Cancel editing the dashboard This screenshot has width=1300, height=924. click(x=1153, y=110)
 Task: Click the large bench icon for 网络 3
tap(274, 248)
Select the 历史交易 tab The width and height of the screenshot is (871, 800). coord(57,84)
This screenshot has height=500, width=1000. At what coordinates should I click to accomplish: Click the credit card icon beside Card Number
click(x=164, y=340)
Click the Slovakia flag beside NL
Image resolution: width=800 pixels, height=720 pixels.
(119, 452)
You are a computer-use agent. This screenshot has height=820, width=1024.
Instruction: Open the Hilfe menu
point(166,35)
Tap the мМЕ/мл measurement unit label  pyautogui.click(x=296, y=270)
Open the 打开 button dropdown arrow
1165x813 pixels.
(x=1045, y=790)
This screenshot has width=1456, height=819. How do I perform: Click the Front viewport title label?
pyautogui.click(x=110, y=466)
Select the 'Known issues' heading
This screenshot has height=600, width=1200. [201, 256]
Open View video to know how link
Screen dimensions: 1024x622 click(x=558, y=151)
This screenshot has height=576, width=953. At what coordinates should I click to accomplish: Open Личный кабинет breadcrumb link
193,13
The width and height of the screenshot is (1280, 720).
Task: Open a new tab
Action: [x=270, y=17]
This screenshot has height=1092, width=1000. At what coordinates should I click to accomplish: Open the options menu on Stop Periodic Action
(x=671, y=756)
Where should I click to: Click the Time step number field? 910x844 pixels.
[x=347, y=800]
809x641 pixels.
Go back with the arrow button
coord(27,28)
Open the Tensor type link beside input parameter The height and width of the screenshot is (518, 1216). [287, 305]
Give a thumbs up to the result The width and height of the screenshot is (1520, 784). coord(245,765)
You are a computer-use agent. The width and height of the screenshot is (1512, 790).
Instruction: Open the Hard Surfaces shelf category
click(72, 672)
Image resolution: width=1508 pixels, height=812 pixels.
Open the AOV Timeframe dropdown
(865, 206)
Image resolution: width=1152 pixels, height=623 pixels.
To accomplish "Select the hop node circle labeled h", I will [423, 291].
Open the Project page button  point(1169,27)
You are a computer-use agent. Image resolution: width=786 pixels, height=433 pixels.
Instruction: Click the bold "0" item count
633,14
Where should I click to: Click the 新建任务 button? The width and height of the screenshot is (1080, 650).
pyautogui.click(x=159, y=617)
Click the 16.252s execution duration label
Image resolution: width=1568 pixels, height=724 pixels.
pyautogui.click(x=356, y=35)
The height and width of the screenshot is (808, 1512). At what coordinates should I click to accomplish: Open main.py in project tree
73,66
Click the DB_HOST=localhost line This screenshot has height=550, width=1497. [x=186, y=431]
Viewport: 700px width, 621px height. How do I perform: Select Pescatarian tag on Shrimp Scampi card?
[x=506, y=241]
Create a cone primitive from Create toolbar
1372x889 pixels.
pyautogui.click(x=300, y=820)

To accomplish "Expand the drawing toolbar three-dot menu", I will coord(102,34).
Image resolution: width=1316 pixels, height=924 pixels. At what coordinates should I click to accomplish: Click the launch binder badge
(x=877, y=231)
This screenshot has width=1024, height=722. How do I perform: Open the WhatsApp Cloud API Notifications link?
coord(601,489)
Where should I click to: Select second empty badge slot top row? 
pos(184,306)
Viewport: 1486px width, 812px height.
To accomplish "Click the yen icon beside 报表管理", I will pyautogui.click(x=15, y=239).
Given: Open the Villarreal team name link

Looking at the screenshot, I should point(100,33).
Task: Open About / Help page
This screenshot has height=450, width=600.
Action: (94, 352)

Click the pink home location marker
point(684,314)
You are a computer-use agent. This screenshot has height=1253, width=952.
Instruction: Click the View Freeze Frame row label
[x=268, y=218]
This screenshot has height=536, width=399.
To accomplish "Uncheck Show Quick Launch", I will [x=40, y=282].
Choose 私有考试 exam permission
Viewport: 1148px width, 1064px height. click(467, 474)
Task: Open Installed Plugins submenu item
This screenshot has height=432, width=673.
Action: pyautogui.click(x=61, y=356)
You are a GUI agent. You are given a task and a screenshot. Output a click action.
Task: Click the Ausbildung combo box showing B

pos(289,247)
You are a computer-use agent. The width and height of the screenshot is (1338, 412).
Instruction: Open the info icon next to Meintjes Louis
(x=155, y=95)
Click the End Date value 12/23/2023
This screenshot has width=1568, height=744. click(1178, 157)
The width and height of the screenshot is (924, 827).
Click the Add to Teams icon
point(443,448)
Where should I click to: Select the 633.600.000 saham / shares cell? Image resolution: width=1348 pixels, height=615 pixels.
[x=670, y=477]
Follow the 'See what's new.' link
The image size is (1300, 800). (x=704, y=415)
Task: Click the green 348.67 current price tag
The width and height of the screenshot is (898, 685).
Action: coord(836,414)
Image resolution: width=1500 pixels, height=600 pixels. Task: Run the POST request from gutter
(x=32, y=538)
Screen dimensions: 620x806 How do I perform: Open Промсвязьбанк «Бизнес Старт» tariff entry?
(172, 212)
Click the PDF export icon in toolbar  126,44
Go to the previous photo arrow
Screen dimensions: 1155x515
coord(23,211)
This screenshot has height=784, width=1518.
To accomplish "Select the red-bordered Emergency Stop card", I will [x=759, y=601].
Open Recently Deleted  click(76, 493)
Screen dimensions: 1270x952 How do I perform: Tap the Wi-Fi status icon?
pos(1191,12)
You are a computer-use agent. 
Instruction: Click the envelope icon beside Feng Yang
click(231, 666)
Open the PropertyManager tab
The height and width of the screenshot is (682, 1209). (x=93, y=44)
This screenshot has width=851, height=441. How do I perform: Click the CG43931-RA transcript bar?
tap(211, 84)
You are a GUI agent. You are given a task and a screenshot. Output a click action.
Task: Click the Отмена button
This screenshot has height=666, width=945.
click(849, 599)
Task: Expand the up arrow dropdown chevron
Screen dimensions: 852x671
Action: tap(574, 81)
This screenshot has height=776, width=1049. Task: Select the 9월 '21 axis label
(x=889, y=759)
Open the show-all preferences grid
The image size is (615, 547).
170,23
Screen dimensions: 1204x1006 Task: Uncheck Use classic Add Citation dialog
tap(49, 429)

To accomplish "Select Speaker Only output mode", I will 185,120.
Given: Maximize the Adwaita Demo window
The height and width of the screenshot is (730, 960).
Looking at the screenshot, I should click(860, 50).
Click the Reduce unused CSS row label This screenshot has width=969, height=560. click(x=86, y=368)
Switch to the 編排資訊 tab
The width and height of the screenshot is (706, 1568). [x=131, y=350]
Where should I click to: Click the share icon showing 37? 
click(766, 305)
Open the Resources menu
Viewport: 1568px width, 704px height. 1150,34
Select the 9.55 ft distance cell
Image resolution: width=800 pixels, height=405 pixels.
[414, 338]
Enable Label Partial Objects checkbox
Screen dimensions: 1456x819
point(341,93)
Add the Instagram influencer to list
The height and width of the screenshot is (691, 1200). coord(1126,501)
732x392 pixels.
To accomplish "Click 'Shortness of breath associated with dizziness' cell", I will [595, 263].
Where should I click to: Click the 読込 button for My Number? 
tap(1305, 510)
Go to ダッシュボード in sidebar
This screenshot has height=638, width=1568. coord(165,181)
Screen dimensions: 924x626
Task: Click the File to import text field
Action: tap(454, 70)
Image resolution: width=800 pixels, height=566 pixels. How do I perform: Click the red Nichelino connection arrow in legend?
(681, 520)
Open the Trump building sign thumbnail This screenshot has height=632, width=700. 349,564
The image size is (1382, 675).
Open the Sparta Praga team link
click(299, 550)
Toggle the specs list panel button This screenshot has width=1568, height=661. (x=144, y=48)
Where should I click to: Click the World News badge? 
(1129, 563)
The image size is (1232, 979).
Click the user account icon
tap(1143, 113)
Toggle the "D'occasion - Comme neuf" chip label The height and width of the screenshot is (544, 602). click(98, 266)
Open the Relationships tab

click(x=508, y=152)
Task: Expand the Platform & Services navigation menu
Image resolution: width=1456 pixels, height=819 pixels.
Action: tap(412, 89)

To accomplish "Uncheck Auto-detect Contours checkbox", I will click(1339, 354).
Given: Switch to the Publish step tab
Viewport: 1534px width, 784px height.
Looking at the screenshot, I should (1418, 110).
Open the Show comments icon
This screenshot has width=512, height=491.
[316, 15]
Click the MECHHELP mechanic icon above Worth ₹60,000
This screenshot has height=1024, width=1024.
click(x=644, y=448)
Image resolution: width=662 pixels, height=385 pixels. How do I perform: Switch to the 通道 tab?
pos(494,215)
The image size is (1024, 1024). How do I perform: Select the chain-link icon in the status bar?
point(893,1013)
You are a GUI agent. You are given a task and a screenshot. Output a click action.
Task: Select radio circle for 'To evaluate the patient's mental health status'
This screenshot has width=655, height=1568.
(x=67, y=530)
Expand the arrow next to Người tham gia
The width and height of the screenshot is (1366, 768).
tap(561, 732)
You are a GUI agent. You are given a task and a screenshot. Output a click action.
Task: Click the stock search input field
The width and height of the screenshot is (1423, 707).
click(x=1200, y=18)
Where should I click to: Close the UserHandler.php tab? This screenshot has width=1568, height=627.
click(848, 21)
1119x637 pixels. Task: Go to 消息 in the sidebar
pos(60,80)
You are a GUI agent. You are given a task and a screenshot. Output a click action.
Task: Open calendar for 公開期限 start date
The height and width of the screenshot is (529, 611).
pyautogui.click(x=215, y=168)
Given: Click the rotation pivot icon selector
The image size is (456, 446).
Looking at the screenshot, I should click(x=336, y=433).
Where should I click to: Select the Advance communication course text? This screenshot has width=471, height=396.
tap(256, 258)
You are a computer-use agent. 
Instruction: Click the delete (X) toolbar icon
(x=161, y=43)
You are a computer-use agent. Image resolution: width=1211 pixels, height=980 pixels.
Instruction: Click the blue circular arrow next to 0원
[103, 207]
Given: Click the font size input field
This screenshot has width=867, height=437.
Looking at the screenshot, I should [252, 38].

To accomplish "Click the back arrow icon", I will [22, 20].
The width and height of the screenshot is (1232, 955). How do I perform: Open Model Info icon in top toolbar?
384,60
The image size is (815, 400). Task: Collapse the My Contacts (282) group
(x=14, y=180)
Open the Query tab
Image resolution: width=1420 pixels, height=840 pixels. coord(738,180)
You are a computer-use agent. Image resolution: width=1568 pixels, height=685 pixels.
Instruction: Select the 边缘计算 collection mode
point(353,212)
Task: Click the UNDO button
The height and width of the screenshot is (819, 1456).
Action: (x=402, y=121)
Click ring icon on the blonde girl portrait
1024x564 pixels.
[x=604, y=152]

++++++++

▸ **PROBLEM**
Render the listing lines from the line with "Select the 9.55 ft distance cell" to the line with "Open the Trump" as a Markdown table. Use a Row column for the row number and a Line column for each line's text, and omit any blank lines.

▸ **THE COMPLETED TASK**
| Row | Line |
|---|---|
| 1 | Select the 9.55 ft distance cell |
| 2 | Image resolution: width=800 pixels, height=405 pixels. |
| 3 | [414, 338] |
| 4 | Enable Label Partial Objects checkbox |
| 5 | Screen dimensions: 1456x819 |
| 6 | point(341,93) |
| 7 | Add the Instagram influencer to list |
| 8 | The height and width of the screenshot is (691, 1200). coord(1126,501) |
| 9 | 732x392 pixels. |
| 10 | To accomplish "Click 'Shortness of breath associated with dizziness' cell", I will [595, 263]. |
| 11 | Where should I click to: Click the 読込 button for My Number?  |
| 12 | tap(1305, 510) |
| 13 | Go to ダッシュボード in sidebar |
| 14 | This screenshot has height=638, width=1568. coord(165,181) |
| 15 | Screen dimensions: 924x626 |
| 16 | Task: Click the File to import text field |
| 17 | Action: tap(454, 70) |
| 18 | Image resolution: width=800 pixels, height=566 pixels. How do I perform: Click the red Nichelino connection arrow in legend? |
| 19 | (681, 520) |
| 20 | Open the Trump building sign thumbnail This screenshot has height=632, width=700. 349,564 |